Восточнославянское язычество: религиоведческий анализ - [12]
Так как тропы, по мнению автора, базируются на объективных психологических реакциях, свойственных «Человеку разумному», то все мифы, в конечном счете, укладываются в ограниченное число типологических рамок.
Редко когда явление можно представить с помощью лишь одного тропа, ибо один троп обычно освещает лишь одну сторону объекта. Автор приводит пример из египетской мифологии, где небо осмыслялось одновременно в образе коровы, женщины и реки. Это объяснялось необходимостью отразить сразу несколько присущих небу свойств. Небо — это свод, опирающийся на четыре точки горизонта — его можно представить в виде коровы. Небо рождает солнце, следовательно, оно женщина-роженица. Солнце перемещается по небу из конца в конец — значит, небо это река. Но это не значит, что древний египтянин не видел разницы между столь разнородными вещами, как небо, женщина, корова и река (как можно было бы думать исходя из цитировавшихся слов Ф.Х. Кессиди). Напротив, «все ясно чувствовали, что на самом деле небо — нечто иное, чем корова, женщина или река»[59]. Однако, далее И.М. Дьяконов, на наш взгляд, проявляет непоследовательность: «Наверное, у египтян в их мифологической архаике представления о небе как корове, рождающей солнце, и о небе как реке, по которой солнце плывёт в ладье, существовали отдельно друг от друга»[60]. Это предположение детерминируется той мыслью автора, что в глубокой древности различные варианты объяснения каких-либо явлений скорее всего не сопрягались друг с другом, ибо древний человек «не научился ещё видеть в них „иносказания“ и не мог объяснить себе, почему существуют различные мифологические модели такого, например, события, как сотворение мира»[61]. Как нам кажется, логичнее предположить, что чем больше тропов затрачивается на описание какого-либо явления, тем полнее будет его складывающийся образ. (Этот приём часто используется в литературе). Вспомним и пример, приводимый автором: на печати-перевёртыше III тысячелетия до н. э. с острова Файлака в Персидском заливе изображена корова с солнцем между рогов.
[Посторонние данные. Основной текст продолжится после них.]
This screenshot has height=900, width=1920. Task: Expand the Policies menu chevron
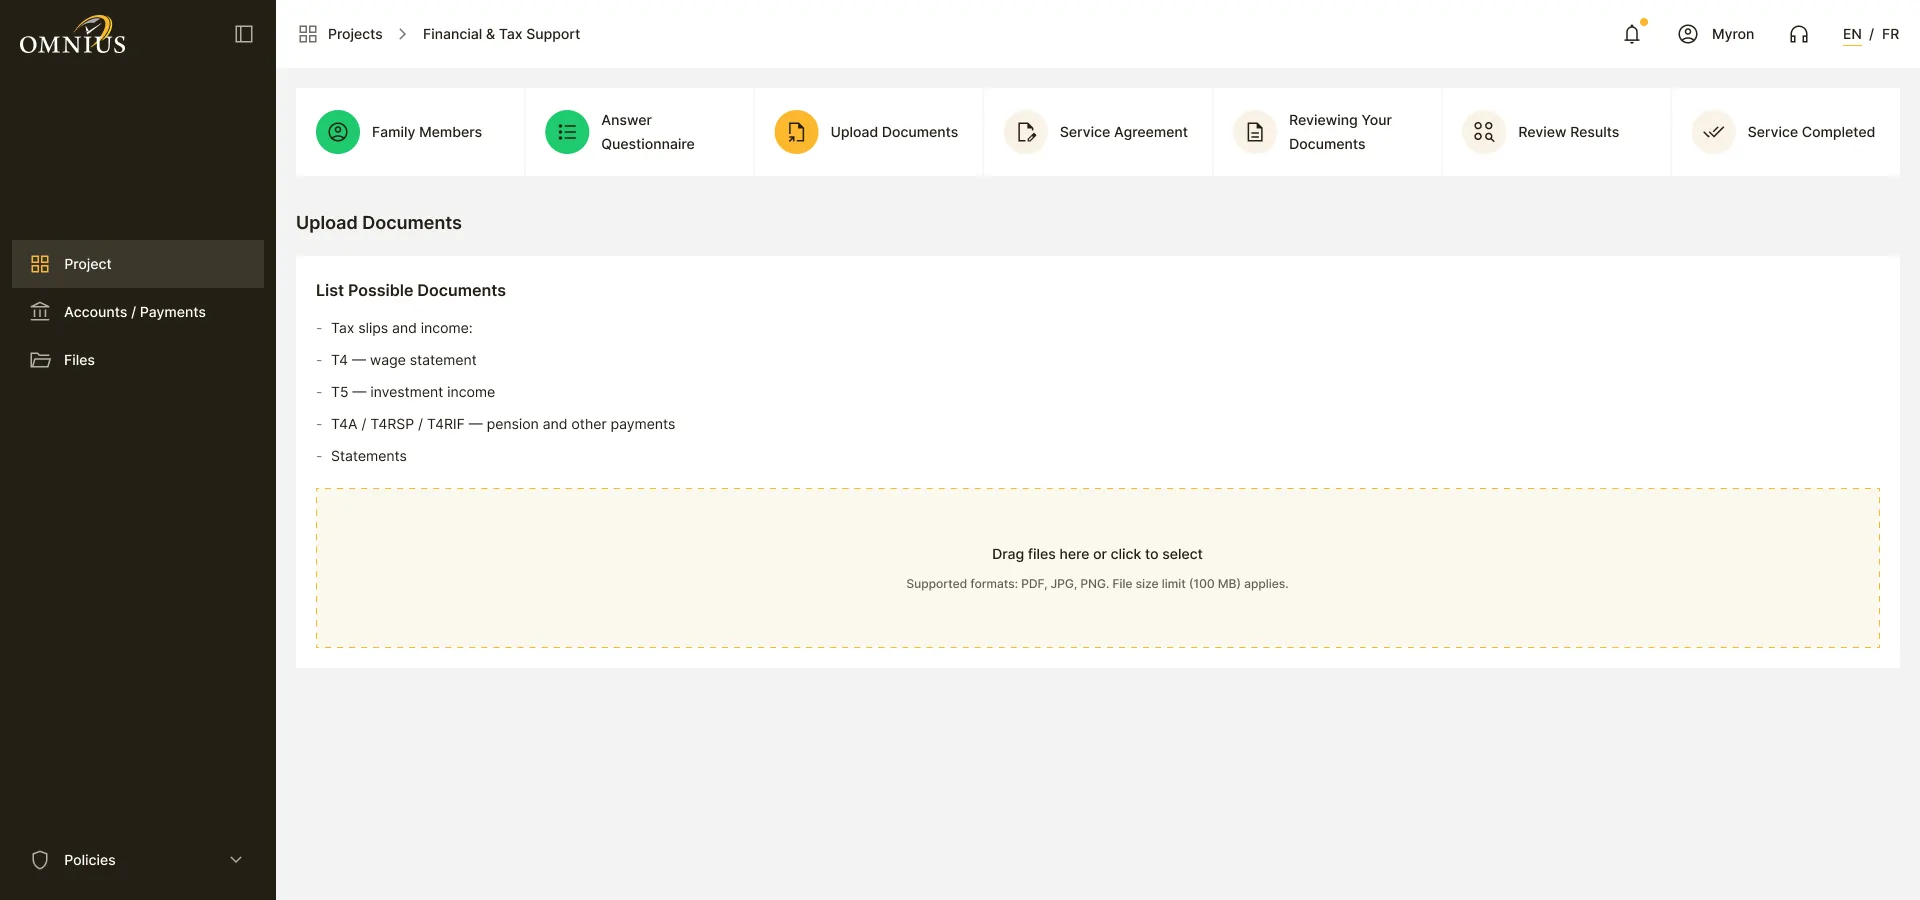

Но если перевернуть печать вверх ногами, то рисунок превращается в изображение женщины, рождающей солнце[62], т. е. оба мотива одновременно воспринимались как равноправные[63]. Впрочем, по ходу изложения учёный сам себе противоречит, подтверждая, тем самым, нашу мысль: «чем больше метафор и метонимий, выделяющих главные признаки явления, тем это явление выступает чётче и понятнее»[64]. Таким образом, эта теория объясняет обычную для многих мифов парадоксальную противоречивость, объяснявшуюся, со времён Л. Леви-Брюля, «до-логическим» мышлением, присущим дикарям.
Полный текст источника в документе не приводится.